"""
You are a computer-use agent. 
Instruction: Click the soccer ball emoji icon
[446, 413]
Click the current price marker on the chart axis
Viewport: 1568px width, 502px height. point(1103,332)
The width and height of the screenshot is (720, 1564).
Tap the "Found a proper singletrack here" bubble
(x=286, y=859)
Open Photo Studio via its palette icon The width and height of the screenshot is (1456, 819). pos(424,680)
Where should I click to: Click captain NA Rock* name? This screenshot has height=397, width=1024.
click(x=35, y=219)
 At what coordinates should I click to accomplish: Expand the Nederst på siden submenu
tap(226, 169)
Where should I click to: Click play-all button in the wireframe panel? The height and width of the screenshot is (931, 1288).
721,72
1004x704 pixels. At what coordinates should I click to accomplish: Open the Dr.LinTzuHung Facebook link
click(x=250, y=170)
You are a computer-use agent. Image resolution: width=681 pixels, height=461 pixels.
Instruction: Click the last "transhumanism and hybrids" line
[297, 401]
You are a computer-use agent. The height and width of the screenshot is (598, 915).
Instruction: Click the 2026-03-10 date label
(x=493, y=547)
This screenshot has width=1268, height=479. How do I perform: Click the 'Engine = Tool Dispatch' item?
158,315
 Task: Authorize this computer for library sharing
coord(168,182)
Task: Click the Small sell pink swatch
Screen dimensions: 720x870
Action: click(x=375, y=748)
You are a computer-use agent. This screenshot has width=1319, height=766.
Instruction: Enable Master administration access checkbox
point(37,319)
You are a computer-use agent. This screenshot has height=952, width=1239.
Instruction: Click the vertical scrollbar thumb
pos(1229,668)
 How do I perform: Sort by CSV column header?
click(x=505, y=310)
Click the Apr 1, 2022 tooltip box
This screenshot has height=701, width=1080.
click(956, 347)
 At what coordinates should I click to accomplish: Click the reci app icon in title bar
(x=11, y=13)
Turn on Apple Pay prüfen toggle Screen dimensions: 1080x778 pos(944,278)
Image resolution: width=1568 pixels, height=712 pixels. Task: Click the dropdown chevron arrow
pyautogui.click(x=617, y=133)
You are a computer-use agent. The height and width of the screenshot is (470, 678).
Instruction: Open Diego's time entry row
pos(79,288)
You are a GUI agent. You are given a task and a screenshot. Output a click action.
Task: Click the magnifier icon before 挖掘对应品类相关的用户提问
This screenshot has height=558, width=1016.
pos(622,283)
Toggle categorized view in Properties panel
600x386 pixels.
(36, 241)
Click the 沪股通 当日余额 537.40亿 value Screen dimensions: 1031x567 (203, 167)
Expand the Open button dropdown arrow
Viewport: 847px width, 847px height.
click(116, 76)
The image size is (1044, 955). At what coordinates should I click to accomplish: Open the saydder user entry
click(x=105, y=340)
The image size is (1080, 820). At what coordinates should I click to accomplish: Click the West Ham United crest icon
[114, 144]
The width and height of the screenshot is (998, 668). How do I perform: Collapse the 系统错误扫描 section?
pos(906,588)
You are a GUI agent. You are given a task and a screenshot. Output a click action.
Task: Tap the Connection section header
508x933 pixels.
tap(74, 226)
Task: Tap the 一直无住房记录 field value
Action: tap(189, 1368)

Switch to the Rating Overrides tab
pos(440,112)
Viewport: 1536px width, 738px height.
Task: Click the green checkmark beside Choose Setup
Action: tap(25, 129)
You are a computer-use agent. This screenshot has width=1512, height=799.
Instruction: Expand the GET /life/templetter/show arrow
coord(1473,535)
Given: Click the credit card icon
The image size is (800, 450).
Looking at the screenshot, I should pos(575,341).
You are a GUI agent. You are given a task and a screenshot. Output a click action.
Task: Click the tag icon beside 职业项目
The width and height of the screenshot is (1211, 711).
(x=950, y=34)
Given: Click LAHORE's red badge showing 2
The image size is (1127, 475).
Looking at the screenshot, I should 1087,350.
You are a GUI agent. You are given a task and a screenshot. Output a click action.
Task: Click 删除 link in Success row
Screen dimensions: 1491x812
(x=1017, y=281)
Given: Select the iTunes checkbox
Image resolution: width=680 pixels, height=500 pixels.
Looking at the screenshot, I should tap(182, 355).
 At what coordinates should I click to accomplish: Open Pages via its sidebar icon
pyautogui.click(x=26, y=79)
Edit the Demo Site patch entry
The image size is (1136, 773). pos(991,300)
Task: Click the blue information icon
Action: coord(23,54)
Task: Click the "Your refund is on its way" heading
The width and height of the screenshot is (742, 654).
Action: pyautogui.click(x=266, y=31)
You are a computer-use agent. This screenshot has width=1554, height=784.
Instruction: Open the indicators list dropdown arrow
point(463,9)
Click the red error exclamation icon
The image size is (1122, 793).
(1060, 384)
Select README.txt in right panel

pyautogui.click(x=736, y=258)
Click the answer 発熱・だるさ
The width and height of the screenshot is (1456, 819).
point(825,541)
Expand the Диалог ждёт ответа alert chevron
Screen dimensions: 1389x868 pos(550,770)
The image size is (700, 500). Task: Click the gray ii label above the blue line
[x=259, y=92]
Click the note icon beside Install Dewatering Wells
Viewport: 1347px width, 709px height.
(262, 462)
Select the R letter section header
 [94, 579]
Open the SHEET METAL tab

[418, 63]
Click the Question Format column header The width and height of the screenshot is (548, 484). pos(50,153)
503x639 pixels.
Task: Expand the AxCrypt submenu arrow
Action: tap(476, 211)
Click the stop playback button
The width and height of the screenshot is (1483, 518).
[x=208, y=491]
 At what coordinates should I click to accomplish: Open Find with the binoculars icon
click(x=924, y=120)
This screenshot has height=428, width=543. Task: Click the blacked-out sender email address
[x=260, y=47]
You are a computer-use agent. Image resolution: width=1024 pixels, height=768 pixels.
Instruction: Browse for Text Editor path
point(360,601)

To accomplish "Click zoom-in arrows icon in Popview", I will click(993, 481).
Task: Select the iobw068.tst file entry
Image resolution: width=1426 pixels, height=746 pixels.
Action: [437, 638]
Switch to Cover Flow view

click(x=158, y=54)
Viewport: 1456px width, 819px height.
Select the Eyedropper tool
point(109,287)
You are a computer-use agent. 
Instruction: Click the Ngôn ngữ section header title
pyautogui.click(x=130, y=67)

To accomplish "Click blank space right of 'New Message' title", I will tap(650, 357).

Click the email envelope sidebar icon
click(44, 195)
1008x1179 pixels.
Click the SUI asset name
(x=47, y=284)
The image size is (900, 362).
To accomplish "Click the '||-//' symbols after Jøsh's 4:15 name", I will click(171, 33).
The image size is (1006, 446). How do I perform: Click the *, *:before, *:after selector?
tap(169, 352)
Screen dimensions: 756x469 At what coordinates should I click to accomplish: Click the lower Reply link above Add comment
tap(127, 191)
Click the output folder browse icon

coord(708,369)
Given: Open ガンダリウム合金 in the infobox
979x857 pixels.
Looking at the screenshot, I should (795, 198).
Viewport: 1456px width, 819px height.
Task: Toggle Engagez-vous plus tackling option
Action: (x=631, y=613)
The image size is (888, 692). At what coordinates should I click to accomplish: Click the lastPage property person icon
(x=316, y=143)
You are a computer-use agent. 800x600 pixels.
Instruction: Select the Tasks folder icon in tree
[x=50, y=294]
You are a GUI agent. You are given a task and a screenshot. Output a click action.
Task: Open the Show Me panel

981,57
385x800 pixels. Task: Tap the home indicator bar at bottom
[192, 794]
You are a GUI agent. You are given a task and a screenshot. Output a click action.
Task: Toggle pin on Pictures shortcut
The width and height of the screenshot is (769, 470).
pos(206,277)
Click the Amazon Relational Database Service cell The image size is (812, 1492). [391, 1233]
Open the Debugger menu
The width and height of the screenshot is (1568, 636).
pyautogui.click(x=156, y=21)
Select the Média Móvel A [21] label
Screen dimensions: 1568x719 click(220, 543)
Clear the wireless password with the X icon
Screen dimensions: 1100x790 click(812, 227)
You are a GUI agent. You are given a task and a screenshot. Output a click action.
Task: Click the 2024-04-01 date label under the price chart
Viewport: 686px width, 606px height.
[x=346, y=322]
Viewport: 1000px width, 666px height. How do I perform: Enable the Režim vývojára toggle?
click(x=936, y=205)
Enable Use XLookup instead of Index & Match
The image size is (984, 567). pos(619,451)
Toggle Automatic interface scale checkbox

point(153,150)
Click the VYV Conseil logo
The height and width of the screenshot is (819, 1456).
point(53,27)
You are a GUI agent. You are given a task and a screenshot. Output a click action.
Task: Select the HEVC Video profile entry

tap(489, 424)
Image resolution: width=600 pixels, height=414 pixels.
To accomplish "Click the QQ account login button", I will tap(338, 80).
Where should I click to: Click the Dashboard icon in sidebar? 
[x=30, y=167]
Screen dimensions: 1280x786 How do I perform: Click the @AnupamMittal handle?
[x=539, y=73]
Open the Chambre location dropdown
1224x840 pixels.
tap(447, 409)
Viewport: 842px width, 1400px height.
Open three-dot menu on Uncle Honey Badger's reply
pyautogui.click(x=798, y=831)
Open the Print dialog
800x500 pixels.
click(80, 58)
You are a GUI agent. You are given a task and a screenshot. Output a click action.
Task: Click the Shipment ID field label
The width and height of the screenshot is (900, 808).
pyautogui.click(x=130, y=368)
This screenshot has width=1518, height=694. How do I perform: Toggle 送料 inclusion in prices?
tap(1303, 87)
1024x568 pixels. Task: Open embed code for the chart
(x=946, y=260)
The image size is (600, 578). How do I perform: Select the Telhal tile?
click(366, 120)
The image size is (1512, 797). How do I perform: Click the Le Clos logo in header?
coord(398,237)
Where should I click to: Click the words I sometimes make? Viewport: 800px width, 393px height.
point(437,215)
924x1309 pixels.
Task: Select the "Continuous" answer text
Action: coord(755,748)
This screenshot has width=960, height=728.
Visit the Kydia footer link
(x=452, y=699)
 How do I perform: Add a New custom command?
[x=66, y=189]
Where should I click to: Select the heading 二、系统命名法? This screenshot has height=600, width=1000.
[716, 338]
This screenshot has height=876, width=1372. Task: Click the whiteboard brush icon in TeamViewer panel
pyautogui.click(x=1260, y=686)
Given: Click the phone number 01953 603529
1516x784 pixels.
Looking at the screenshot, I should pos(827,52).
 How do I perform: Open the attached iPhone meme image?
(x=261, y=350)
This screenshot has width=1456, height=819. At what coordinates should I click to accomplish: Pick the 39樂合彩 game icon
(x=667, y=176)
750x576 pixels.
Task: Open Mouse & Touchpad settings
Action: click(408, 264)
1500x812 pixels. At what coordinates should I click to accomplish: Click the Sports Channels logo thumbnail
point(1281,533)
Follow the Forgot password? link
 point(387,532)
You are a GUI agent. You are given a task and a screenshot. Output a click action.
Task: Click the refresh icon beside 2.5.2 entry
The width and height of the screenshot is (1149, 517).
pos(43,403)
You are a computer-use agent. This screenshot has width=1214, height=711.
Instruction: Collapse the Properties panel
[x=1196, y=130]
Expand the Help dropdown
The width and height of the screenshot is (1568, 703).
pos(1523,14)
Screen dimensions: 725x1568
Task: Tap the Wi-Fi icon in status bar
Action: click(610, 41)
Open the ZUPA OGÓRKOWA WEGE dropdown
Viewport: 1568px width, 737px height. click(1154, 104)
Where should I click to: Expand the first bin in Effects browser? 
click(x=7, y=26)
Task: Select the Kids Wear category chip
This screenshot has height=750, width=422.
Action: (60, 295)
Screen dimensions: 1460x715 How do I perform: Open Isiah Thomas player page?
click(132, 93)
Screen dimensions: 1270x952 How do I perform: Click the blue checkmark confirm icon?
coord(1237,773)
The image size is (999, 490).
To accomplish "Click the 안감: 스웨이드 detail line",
"""
Instructions for the task: Swap "selector" for "rule" in the entries between the line holding "The image size is (900, 362)." and the line holding "Action: (x=631, y=613)", inclusive. Give only those lines again, with nothing else changed.

Written reply:
The image size is (900, 362).
To accomplish "Click the '||-//' symbols after Jøsh's 4:15 name", I will click(171, 33).
The image size is (1006, 446). How do I perform: Click the *, *:before, *:after rule?
tap(169, 352)
Screen dimensions: 756x469 At what coordinates should I click to accomplish: Click the lower Reply link above Add comment
tap(127, 191)
Click the output folder browse icon

coord(708,369)
Given: Open ガンダリウム合金 in the infobox
979x857 pixels.
Looking at the screenshot, I should (795, 198).
Viewport: 1456px width, 819px height.
Task: Toggle Engagez-vous plus tackling option
Action: (x=631, y=613)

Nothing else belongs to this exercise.